Isolation of iron-oxidizing bacteria from corroded concretes of sewage treatment plants

Abstract

Thirty-six strains of iron-oxidizing bacteria were isolated from corroded concrete samples obtained at eight sewage treatment plants in Japan. All of the strains isolated grew autotrophically in ferrous sulfate (3.0%), elemental sulfur (1.0%) and FeS (1.0%) media (pH 1.5). Washed intact cells of the 36 isolates had activities to oxidize both ferrous iron and elemental sulfur. Strain SNA-5, a representative of the isolated strains, was a gram-negative, rod-shaped bacterium (0.5–0.6×0.9–1.5 μm). The mean G+C content of its DNA was 55.9 mol%. The pH and temperature optima for growth were 1.5 and 30°C, and the bacterium had activity to assimilate 14CO 2 into the cells when ferrous iron or elemental sulfur was used as a sole source of energy. These results suggest that SNA-5 is Thiobacillus ferrooxidans strain.
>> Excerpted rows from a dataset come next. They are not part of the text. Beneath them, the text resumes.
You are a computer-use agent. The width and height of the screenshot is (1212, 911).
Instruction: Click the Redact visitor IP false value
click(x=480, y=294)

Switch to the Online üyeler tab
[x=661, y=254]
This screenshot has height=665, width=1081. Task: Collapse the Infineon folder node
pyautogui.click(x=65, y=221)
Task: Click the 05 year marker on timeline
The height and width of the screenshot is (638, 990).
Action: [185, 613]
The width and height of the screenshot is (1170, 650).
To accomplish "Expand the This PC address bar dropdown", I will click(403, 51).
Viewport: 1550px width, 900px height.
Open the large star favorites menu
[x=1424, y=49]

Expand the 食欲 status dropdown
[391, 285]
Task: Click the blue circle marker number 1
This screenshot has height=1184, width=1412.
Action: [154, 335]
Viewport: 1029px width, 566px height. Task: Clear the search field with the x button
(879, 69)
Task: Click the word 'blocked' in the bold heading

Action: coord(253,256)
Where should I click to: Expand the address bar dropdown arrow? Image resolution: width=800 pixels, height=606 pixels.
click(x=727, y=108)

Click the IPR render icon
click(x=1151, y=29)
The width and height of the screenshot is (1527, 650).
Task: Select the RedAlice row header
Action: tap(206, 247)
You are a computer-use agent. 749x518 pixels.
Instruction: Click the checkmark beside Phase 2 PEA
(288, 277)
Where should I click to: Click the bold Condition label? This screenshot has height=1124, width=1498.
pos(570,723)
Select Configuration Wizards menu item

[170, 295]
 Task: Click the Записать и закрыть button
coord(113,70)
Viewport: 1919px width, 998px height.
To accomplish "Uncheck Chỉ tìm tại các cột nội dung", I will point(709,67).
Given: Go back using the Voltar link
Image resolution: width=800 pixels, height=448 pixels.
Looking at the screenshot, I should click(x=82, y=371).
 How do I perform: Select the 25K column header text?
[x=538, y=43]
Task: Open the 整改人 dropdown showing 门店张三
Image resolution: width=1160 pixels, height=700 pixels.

The pHs and numbers of iron-oxidizing bacteria in corroded concrete samples obtained by boring to depths of 0–1, 1–3, and 3–5 cm below the concrete surface were respectively 1.4, 1.7, and 2.0, and 1.2 × 10 8, 5 × 10 7, and 5 × 10 6 cells/g concrete. The degree of corrosion in the sample obtained nearest to the surface was more severe than in the deeper samples. The findings indicated that the levels of acidification and corrosion of the concrete structure corresponded with the number of iron-oxidizing bacteria in a concrete sample. Sulfuric acid produced by the chemolithoautotrophic sulfur-oxidizing bacterium Thiobacillus thiooxidansis known to induce concrete corrosion. Since not only T. thiooxidans but also T. ferrooxidans can oxidize reduced sulfur compounds and produce sulfuric acid, the results strongly suggest that T. ferrooxidans as well as T. thiooxidans is involved in concrete corrosion.